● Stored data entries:
____

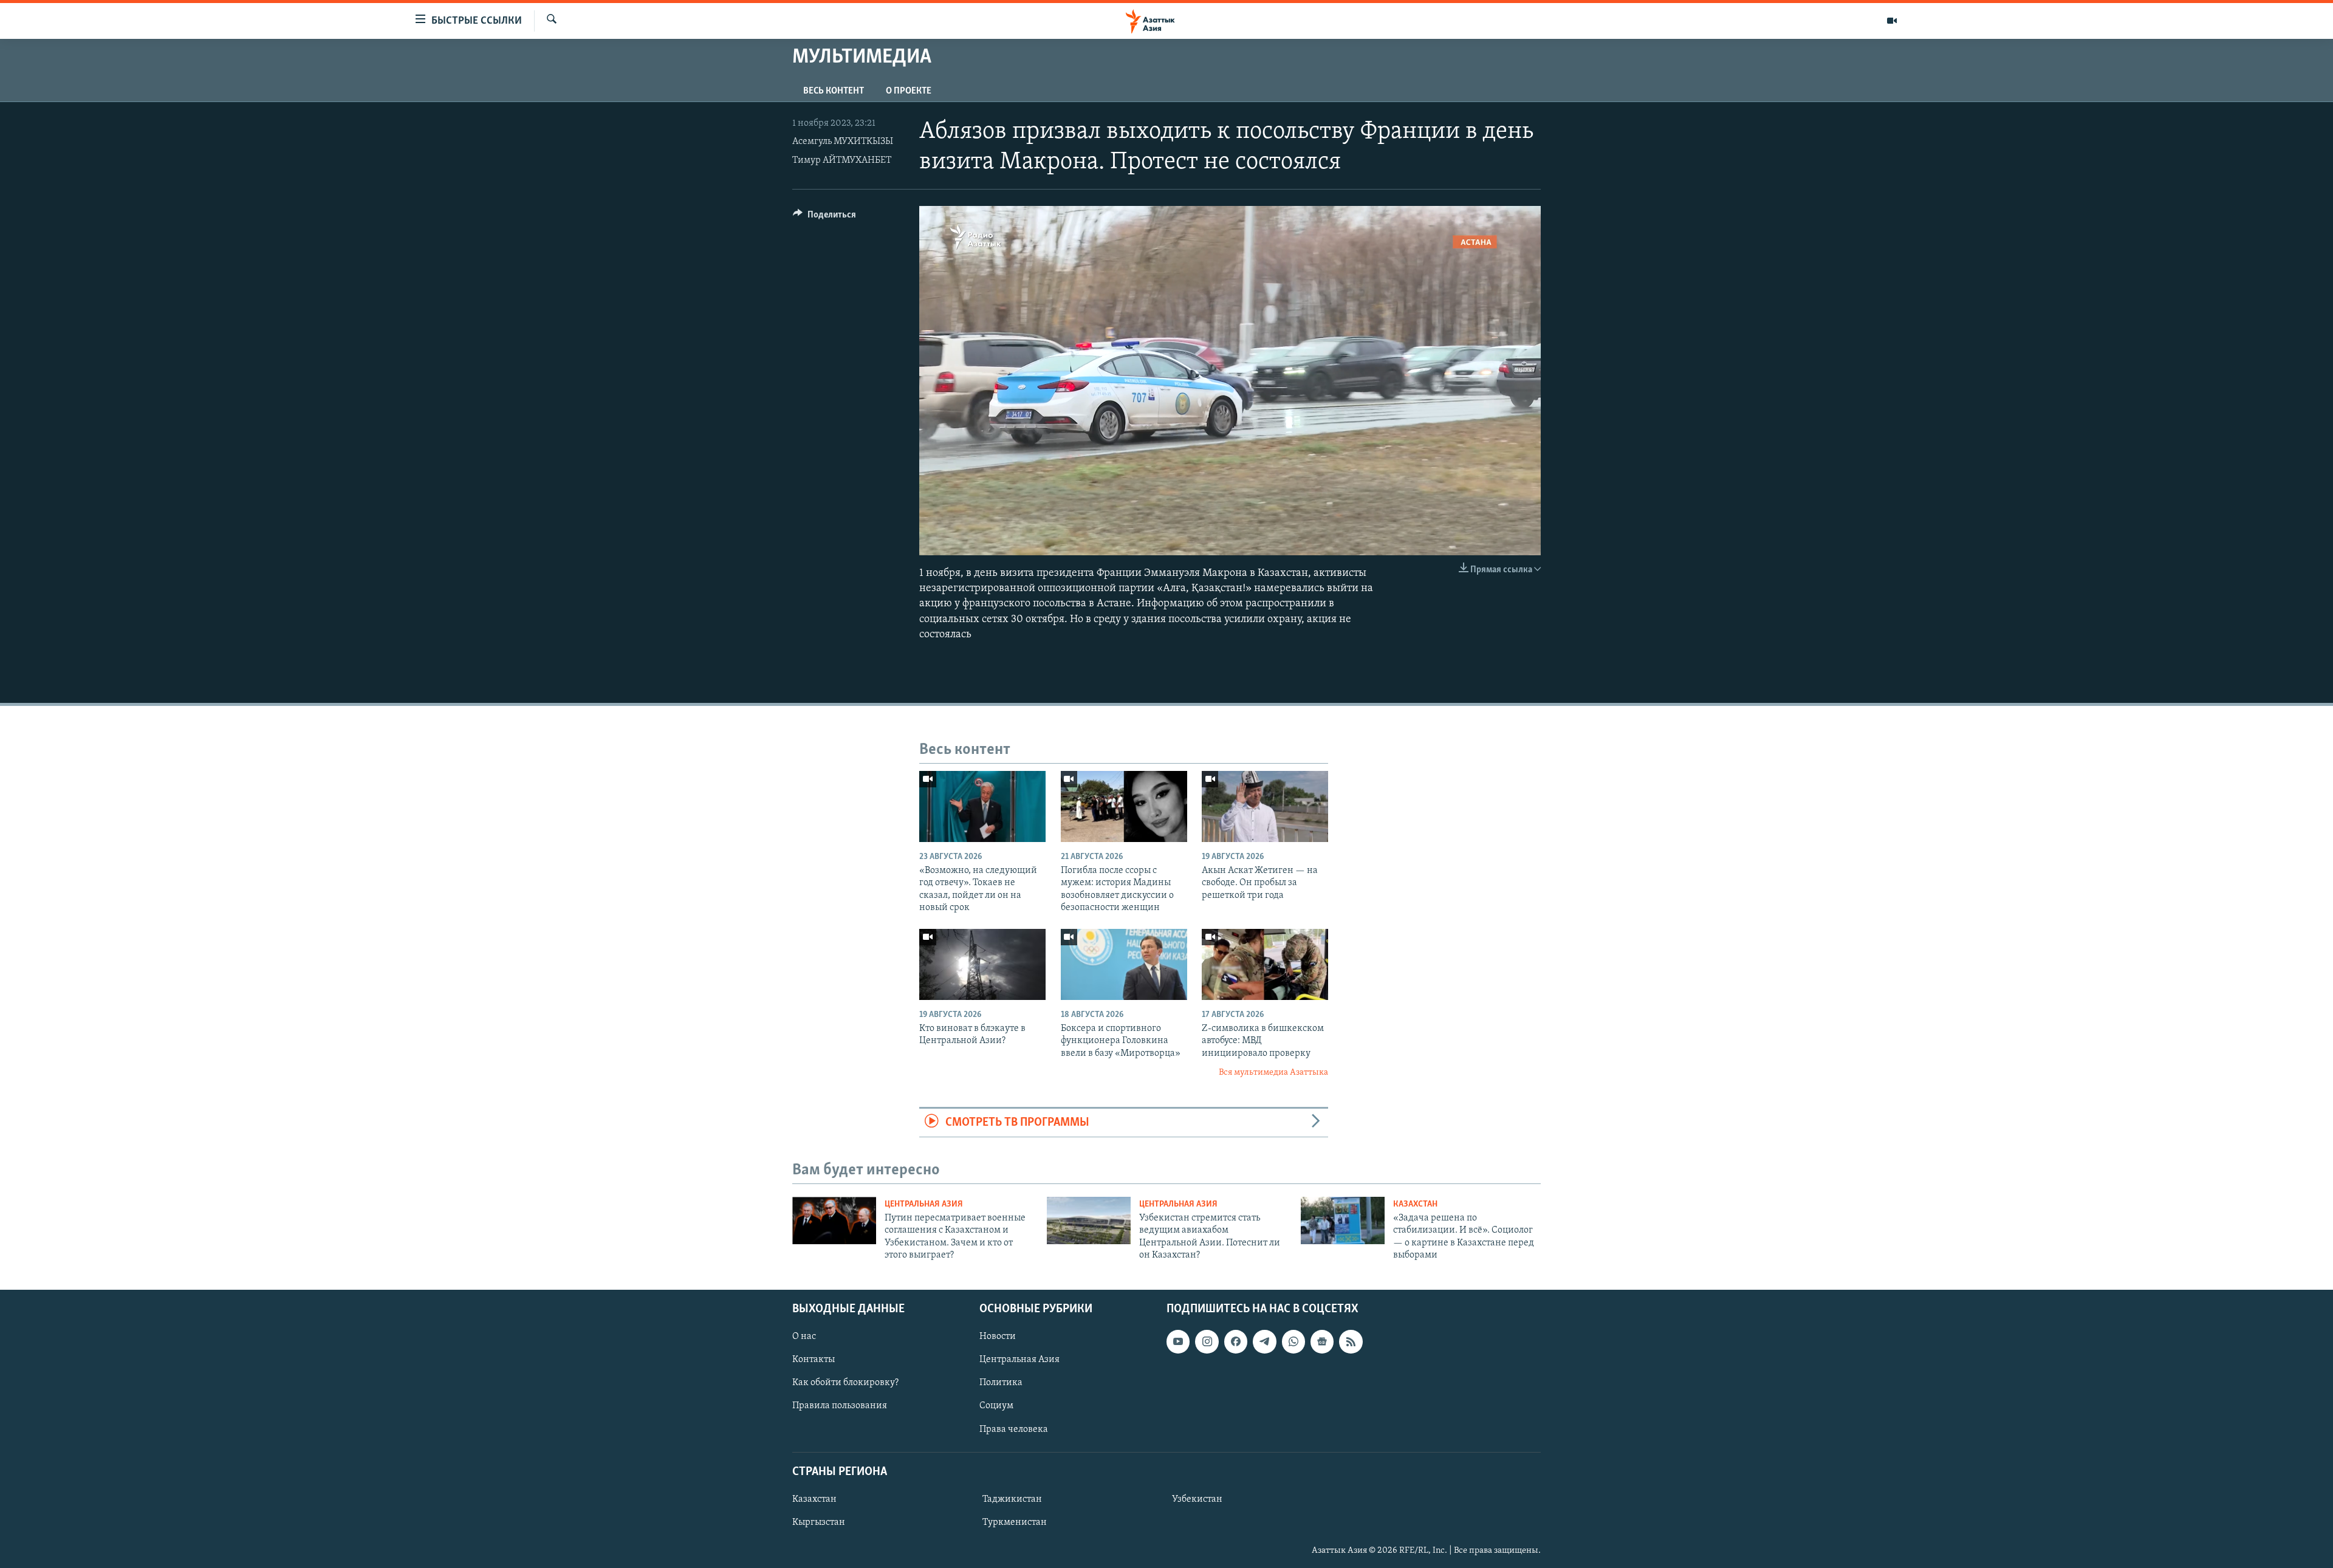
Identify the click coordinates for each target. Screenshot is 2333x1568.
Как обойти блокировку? (845, 1383)
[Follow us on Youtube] (1178, 1341)
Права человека (1013, 1429)
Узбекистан (1197, 1499)
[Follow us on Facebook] (1235, 1341)
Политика (1001, 1383)
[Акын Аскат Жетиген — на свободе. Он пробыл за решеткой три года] (1265, 806)
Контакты (813, 1359)
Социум (996, 1406)
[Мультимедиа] (1892, 20)
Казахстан (1415, 1204)
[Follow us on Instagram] (1206, 1341)
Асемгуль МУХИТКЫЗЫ (842, 141)
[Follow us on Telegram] (1264, 1341)
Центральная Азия (924, 1204)
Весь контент (833, 91)
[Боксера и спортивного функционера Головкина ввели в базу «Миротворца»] (1124, 964)
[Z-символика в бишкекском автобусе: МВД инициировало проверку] (1265, 964)
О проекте (908, 91)
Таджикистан (1012, 1499)
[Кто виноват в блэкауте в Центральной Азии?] (982, 964)
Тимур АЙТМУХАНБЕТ (841, 160)
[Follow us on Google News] (1322, 1341)
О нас (804, 1336)
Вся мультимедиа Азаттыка (1273, 1072)
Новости (997, 1336)
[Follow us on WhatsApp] (1293, 1341)
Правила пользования (839, 1406)
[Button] (824, 217)
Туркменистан (1014, 1522)
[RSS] (1350, 1341)
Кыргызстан (818, 1522)
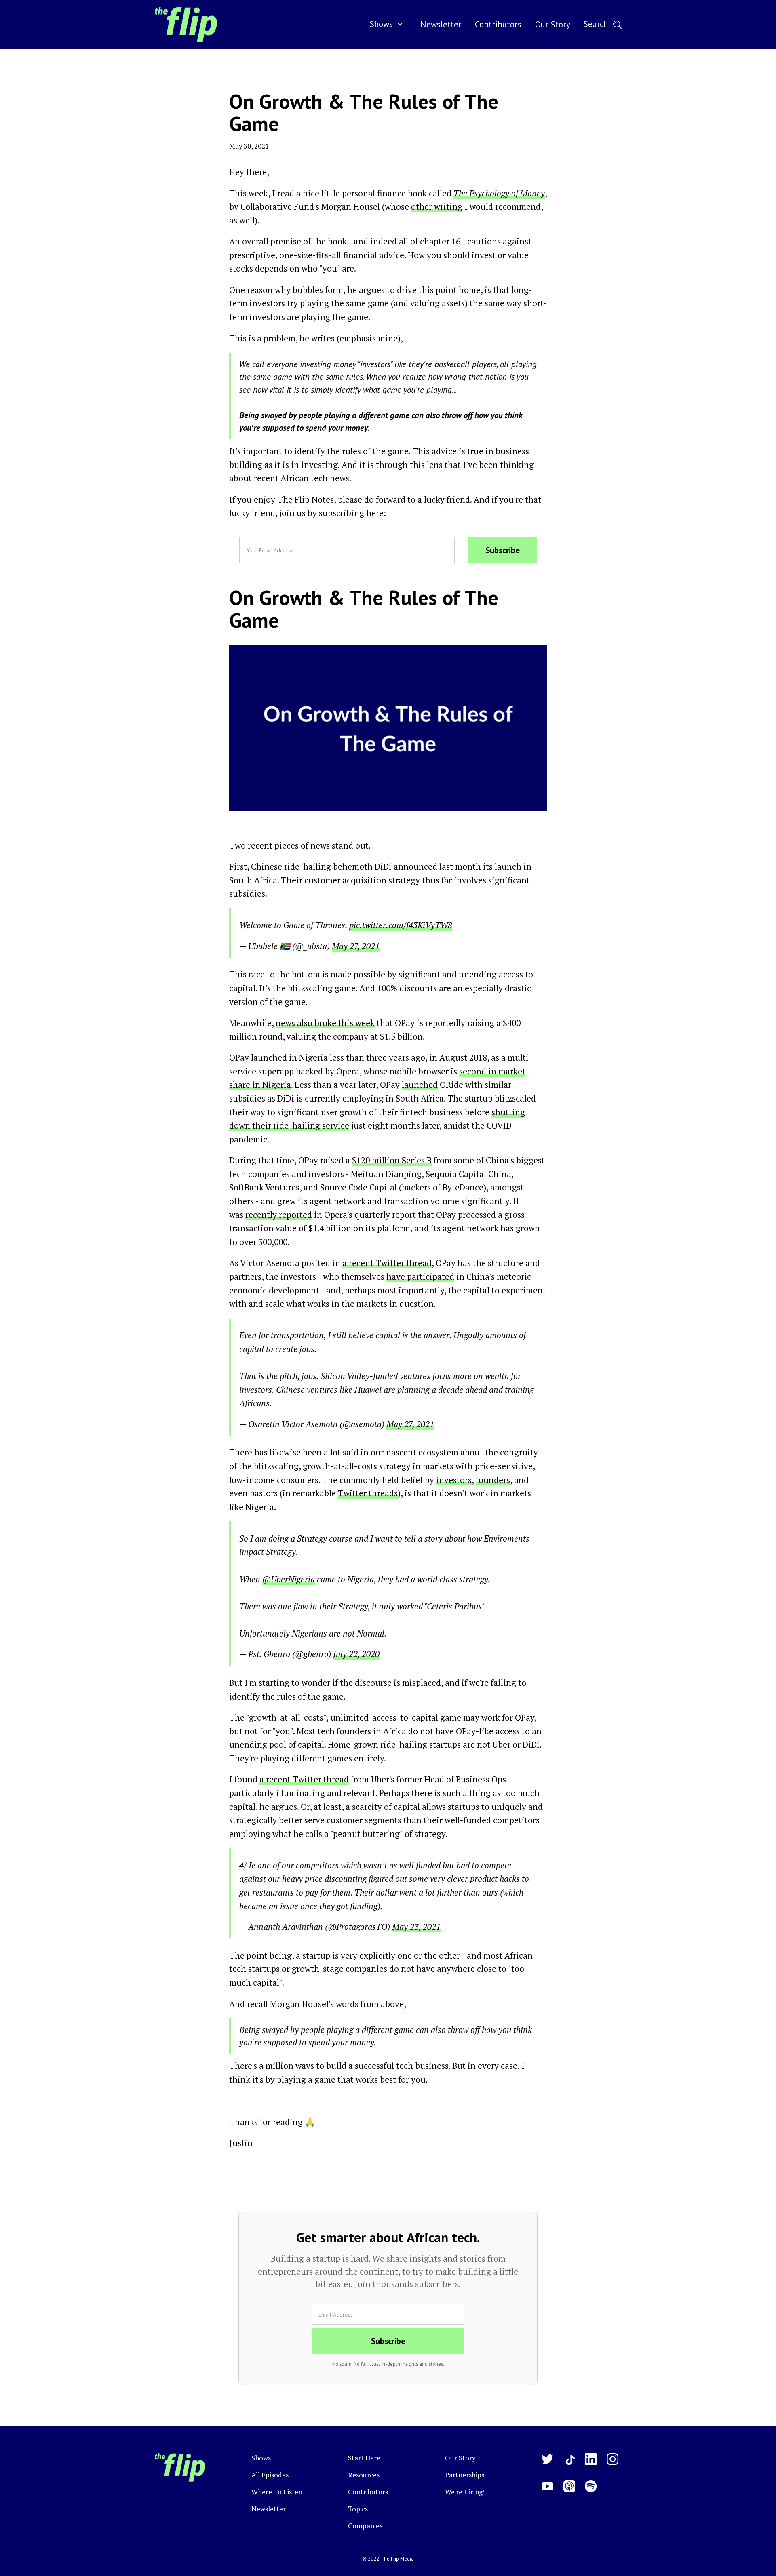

____

● Task: An exact restatement is expected of the lines from the line containing "Казахстан (1415, 1204)" to the end of the data above, pictures excluded.

● Response box:
Казахстан (1415, 1204)
[Follow us on Instagram] (1206, 1341)
Асемгуль МУХИТКЫЗЫ (842, 141)
[Follow us on Telegram] (1264, 1341)
Центральная Азия (924, 1204)
Весь контент (833, 91)
[Боксера и спортивного функционера Головкина ввели в базу «Миротворца»] (1124, 964)
[Z-символика в бишкекском автобусе: МВД инициировало проверку] (1265, 964)
О проекте (908, 91)
Таджикистан (1012, 1499)
[Кто виноват в блэкауте в Центральной Азии?] (982, 964)
Тимур АЙТМУХАНБЕТ (841, 160)
[Follow us on Google News] (1322, 1341)
О нас (804, 1336)
Вся мультимедиа Азаттыка (1273, 1072)
Новости (997, 1336)
[Follow us on WhatsApp] (1293, 1341)
Правила пользования (839, 1406)
[Button] (824, 217)
Туркменистан (1014, 1522)
[RSS] (1350, 1341)
Кыргызстан (818, 1522)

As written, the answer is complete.